- _SHORT PROBLEM_
Copy the listing below verbatim, starting at its first line and ending with the line that contains "tap(700, 266)", both included.

- _INPUT DATA_
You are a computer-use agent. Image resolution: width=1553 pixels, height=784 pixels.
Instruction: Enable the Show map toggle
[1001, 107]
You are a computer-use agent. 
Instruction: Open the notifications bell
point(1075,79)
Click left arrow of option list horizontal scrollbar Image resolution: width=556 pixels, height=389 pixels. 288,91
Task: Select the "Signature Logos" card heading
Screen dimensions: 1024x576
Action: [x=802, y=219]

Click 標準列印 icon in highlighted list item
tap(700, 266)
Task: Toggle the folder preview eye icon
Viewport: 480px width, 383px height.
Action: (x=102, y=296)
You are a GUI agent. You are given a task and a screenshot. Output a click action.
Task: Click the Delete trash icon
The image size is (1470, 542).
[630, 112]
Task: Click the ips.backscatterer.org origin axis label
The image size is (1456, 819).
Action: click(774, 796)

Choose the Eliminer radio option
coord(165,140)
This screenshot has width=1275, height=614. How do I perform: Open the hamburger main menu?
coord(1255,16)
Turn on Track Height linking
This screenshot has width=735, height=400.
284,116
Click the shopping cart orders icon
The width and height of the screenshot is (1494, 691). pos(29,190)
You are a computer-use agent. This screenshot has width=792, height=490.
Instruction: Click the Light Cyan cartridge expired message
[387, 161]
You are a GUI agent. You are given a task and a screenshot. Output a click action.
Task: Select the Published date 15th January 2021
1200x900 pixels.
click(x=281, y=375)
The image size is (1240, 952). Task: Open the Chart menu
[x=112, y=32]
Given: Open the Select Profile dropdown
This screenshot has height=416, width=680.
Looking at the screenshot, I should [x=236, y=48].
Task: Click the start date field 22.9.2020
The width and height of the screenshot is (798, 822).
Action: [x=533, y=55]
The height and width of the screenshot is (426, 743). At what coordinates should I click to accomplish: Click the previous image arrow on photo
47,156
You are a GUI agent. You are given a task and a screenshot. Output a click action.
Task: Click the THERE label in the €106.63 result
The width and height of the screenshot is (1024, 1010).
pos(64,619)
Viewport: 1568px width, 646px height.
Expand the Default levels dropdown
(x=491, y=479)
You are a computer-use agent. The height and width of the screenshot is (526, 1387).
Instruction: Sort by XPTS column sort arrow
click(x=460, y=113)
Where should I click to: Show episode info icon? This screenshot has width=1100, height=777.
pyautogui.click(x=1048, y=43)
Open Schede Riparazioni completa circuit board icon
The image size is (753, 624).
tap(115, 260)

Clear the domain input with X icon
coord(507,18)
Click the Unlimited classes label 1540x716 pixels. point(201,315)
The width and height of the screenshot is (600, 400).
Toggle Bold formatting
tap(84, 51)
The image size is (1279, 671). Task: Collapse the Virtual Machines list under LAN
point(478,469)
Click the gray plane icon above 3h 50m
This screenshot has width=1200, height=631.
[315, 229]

- _SOLUTION FOR THIS EXERCISE_
You are a computer-use agent. Image resolution: width=1553 pixels, height=784 pixels.
Instruction: Enable the Show map toggle
[1001, 107]
You are a computer-use agent. 
Instruction: Open the notifications bell
point(1075,79)
Click left arrow of option list horizontal scrollbar Image resolution: width=556 pixels, height=389 pixels. 288,91
Task: Select the "Signature Logos" card heading
Screen dimensions: 1024x576
Action: [x=802, y=219]

Click 標準列印 icon in highlighted list item
tap(700, 266)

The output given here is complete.